In the three hearings that occurred, the first of which was in November 2025, numerous CHA employees testified in the case against Parker.
“I do acknowledge the fact that I had an oversight and I failed to recognize that I was to report income because I was confused as to the biannual reporting and that’s the reason why I didn’t make that report at the time that I should have,” Parker said during one of the hearings, according to the hearing officer’s decision. “I am a nice person. I follow rules, and so the rule is very important to me.”
The voucher program, widely known as Section 8, is the nation’s primary subsidized housing initiative, with tenants in privately owned housing typically paying 30% of their income toward rent and the housing authority covering the rest. State law requires the housing authority’s 10-member board of commissioners to include three CHA residents.
Court records show Parker sued the CHA and Brewer in Cook County Circuit Court, seeking an emergency hearing to prevent the revocation of the housing subsidy. A hearing for Parker’s emergency motion got pushed to Friday after she failed to appear in court Tuesday.
“I cannot afford the full rent for my unit; I depend on the CHA subsidy,” Parker wrote in a recent court filing. “By stopping the subsidy while my petition is pending, I will be evicted by my landlord and I will become homeless.”
Asked for comment Tuesday, Parker said, “Y’all so obsessed with me. Do what you do” and hung up the phone. She then called back and said she “never committed any kind of fraud in my life. I’m 59 years old and never ever been involved in anything like that.”

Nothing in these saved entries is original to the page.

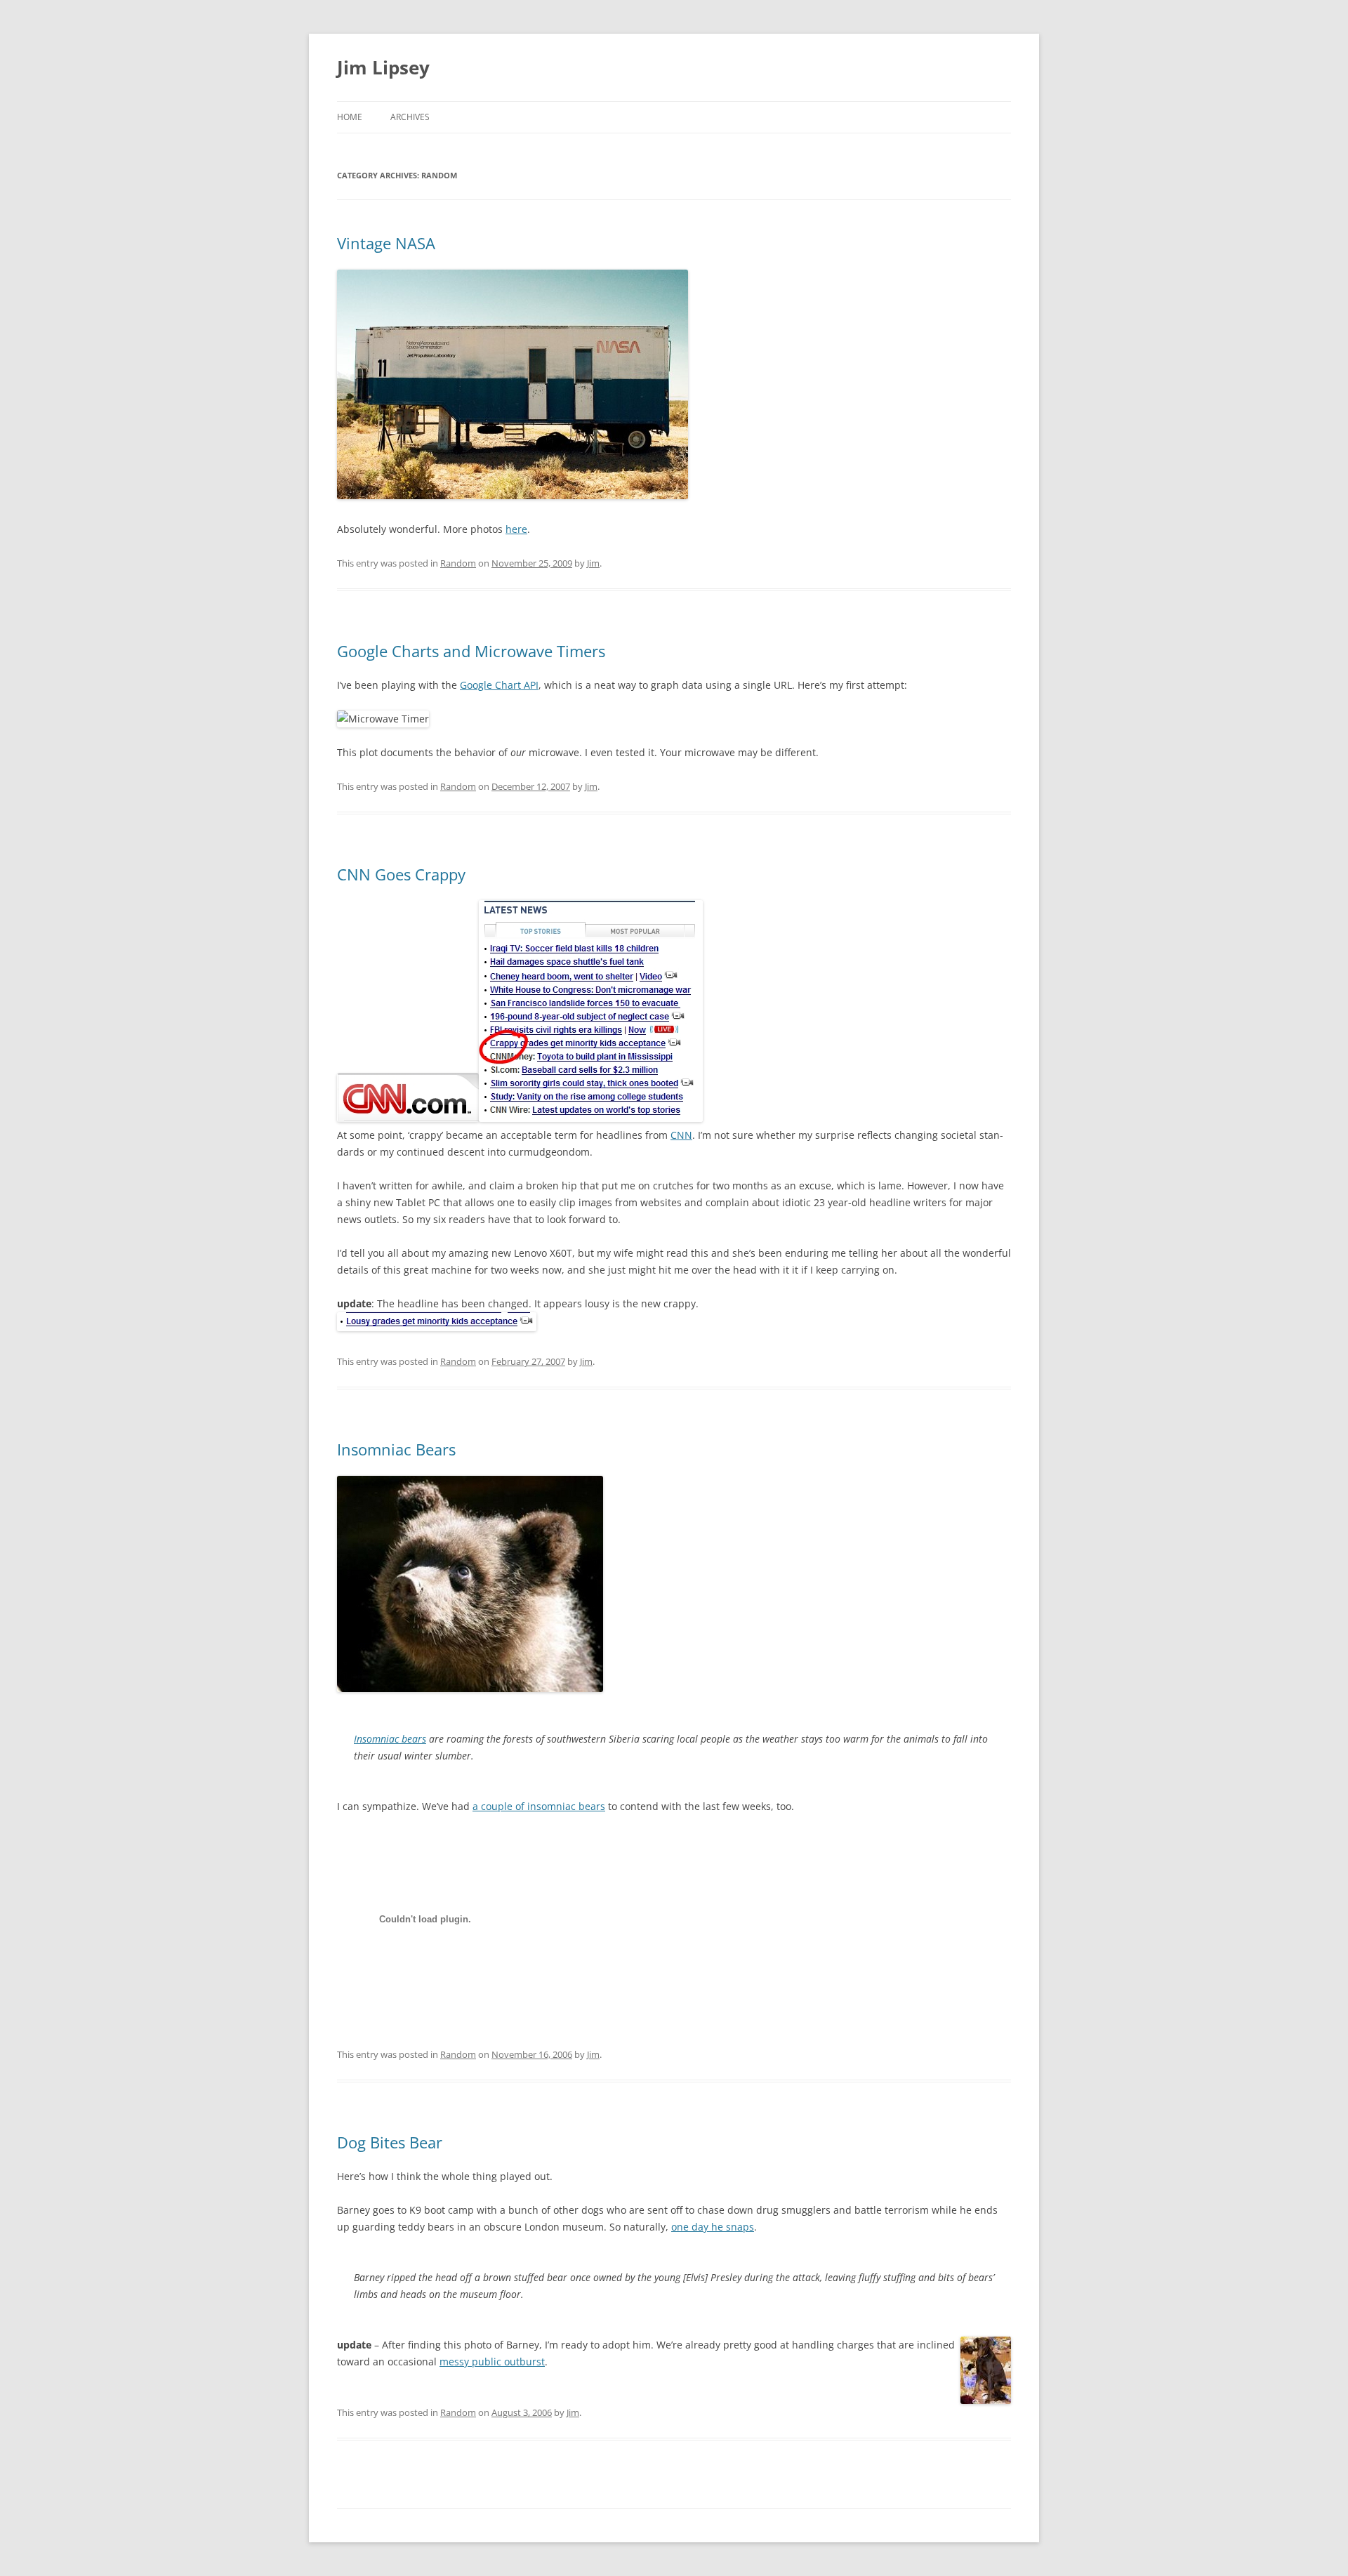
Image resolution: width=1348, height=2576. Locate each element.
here (516, 529)
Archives (410, 117)
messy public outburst (492, 2361)
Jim (593, 563)
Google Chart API (499, 685)
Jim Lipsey (383, 67)
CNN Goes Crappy (401, 874)
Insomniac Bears (396, 1449)
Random (458, 563)
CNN (681, 1135)
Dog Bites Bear (389, 2142)
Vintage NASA (386, 242)
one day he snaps (712, 2226)
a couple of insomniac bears (539, 1806)
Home (349, 117)
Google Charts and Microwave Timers (471, 650)
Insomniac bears (390, 1738)
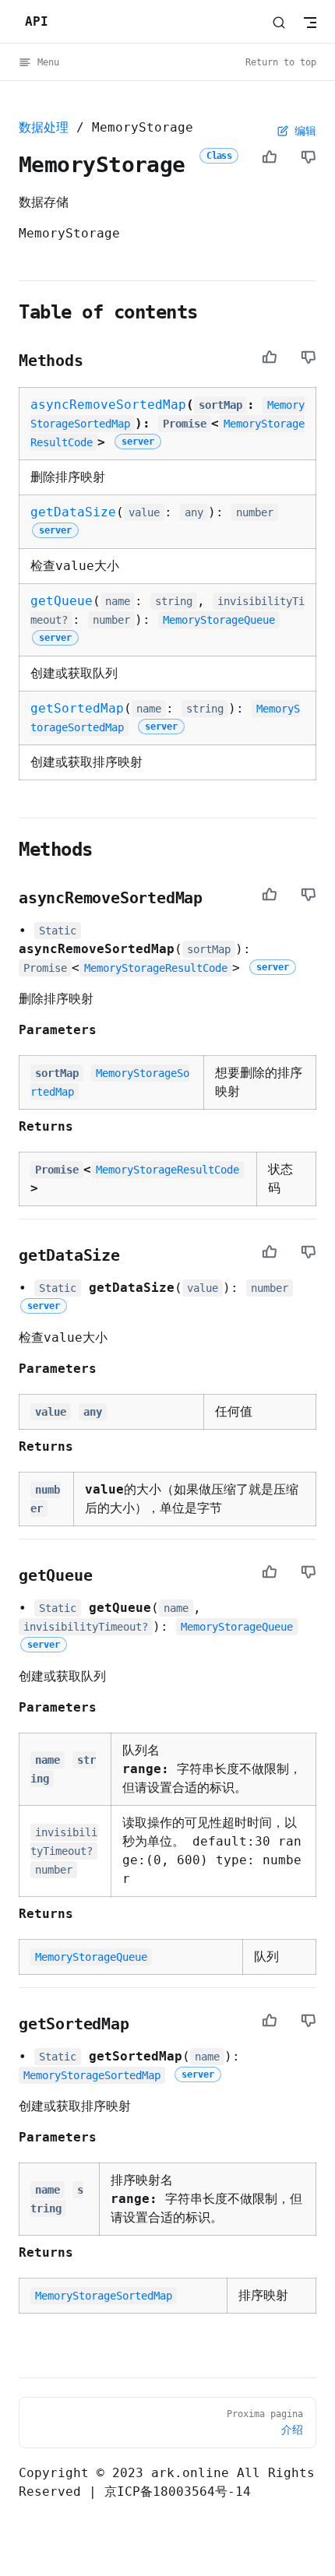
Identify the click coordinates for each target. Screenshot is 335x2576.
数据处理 (44, 127)
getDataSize (73, 512)
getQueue (61, 600)
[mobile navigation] (310, 22)
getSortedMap (77, 708)
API (36, 21)
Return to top (280, 62)
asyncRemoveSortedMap (108, 404)
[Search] (278, 22)
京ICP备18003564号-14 (177, 2491)
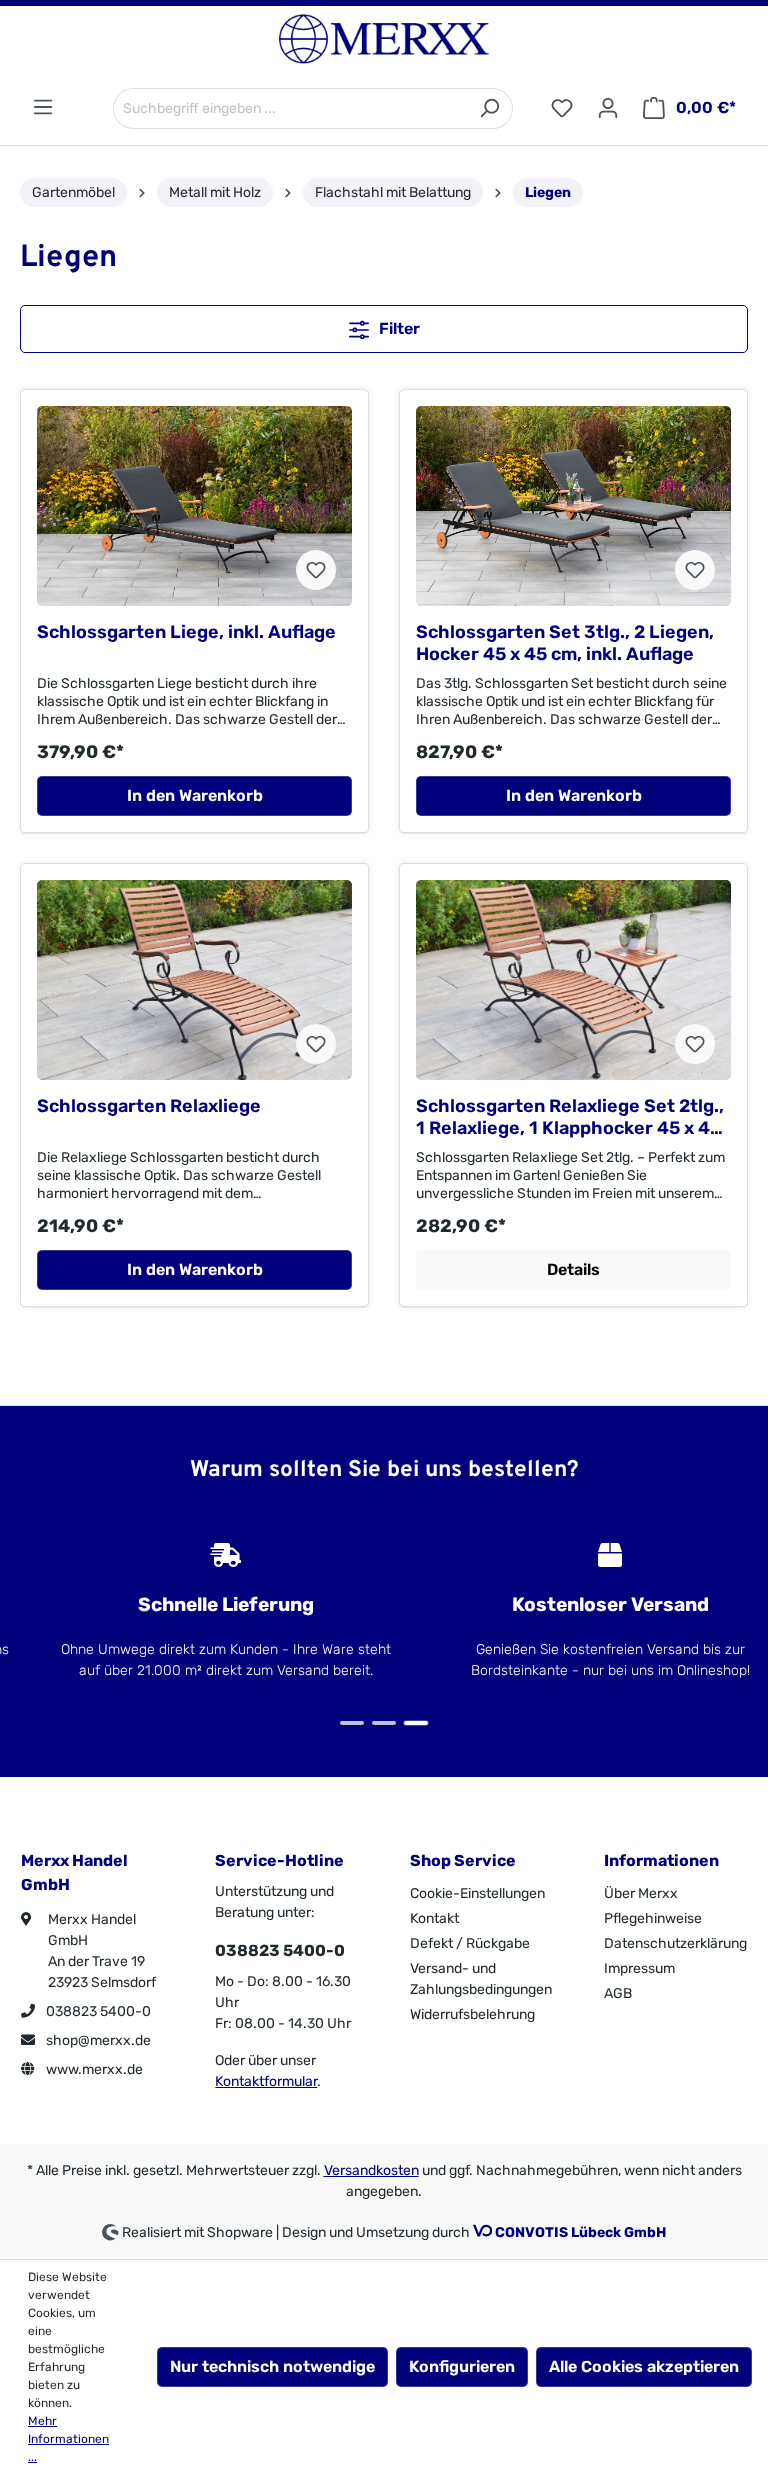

Brewer declined to comment beyond what he said in his letter to the mayor. In Brewer’s letter to Johnson earlier this month, a copy of which was obtained by the Sun-Times, he wrote: “The findings of fraud and intentional deception in relation to CHA housing programs raise substantial concerns regarding Commissioner Parker’s fiduciary responsibility.”
The mayor’s office did not immediately respond to requests for comment. The mayor has the sole authority to nominate and remove CHA board members.
Kathryn Richards, the CHA’s inspector general, declined to comment.
A WBEZ investigation revealed in October that the housing authority had paid a total of more than $22 million to companies owned by Bell, Diggs, and the commissioner's sister, Angela Parker.
The commissioner has denied helping Bell and her family members to get lucrative business with the CHA, saying board members have no role in contracting decisions at the agency.
Parker was involved with Bell's company, known as Parks and Bell, as board secretary when it was founded more than a decade ago but stepped down from that role after becoming a CHA commissioner, according to public records.
WBEZ reported emails obtained through a public records request from the CHA indicated that Parker and Bell toured and applied to rent a market-rate unit in a luxury high-rise in River North in 2023, with an agent offering them a one-year, $4,000-a-month lease for an apartment there.
Asked about that situation last year, both Parker and Bell told WBEZ that they do not live together and that only Bell lives in the apartment near downtown.
In her new court case against the CHA, Parker noted that the agency terminated rental assistance for her in a letter on Feb. 27, and that the agency will no longer pay for part of the rent as of the end of this month.
The same day that she got the revocation letter, Parker went to court and filed “for judicial review of the final decision of the CHA to terminate my benefits.” She argued that the revocation of her voucher was “not in accordance with the law,” court records show.
Parker filed the case herself. She said in a March court hearing that a legal aid group had rejected her request for assistance and that she was still looking for an attorney. The court had referred her to legal aid services. No attorney appeared to be present on Parker’s behalf at the Tuesday hearing.